Merge pull request #21 from marbl/dev_alt

alexsweeten · web-flow · commit d38918f4f310 · 2024-04-17T14:59:18.000-04:00
0.8.1 release
diff --git a/README.md b/README.md
@@ -1,3 +1,4 @@
+[![Documentation Status](https://readthedocs.org/projects/moddotplot/badge/?version=latest)](https://moddotplot.readthedocs.io/en/latest/?badge=latest)
 ![](images/logo.png)
 
 - [About](#about)
@@ -6,6 +7,7 @@
   - [Interactive Mode](#interactive-mode)
   - [Static Mode](#static-mode)
   - [Standard arguments](#standard-arguments)

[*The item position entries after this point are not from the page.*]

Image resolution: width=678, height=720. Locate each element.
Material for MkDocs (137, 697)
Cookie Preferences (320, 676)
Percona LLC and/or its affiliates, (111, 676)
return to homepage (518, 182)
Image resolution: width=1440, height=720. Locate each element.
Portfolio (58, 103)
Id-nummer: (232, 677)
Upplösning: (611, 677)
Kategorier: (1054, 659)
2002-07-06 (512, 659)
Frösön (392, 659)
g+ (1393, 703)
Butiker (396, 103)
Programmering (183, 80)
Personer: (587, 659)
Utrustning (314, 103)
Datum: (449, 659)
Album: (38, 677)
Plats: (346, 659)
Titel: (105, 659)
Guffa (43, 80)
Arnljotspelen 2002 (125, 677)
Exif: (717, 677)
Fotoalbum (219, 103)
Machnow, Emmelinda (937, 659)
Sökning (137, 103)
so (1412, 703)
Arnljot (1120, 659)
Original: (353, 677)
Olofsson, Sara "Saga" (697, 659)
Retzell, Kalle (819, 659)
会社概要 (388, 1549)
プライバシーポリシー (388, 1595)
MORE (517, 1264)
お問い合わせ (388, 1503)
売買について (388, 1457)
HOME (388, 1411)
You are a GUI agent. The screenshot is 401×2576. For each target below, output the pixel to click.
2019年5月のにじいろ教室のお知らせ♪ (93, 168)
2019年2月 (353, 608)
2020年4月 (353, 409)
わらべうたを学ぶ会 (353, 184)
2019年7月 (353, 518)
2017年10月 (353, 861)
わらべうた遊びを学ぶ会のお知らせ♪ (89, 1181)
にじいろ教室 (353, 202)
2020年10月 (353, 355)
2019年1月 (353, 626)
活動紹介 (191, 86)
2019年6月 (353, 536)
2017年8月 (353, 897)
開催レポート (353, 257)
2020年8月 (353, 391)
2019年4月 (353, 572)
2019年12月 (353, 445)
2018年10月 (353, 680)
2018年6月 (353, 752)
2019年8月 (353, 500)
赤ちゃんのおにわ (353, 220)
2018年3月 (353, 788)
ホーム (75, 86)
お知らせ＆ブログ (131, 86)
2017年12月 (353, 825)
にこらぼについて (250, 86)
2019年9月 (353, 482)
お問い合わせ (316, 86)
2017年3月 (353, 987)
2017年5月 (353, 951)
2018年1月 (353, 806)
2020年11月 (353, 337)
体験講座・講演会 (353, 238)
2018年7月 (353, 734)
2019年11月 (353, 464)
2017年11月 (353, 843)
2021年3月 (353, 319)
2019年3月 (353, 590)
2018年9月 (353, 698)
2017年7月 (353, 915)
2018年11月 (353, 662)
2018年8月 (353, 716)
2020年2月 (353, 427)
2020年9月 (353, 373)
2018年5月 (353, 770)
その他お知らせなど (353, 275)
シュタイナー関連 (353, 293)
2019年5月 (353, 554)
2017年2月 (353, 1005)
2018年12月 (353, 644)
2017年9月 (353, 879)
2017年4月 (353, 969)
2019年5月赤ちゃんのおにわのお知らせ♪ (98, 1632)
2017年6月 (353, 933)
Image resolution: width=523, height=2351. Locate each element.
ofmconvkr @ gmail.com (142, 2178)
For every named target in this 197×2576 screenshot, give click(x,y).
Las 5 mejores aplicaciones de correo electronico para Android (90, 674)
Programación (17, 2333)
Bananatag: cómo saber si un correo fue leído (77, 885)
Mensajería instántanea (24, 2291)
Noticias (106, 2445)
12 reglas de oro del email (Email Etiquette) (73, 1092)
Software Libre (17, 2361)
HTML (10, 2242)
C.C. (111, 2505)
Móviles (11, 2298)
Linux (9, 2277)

+- [Save matrix to file, but don't render plots. In interactive mode, this must be utlized with the `--save` flag.](#save-matrix-to-file-but-dont-render-plots-in-interactive-mode-this-must-be-utlized-with-the---save-flag)
   - [Interactive Mode Commands](#interactive-mode-commands)
   - [Static Mode Commands](#static-mode-commands)
   - [Sample run - Interactive Mode](#sample-run---interactive-mode)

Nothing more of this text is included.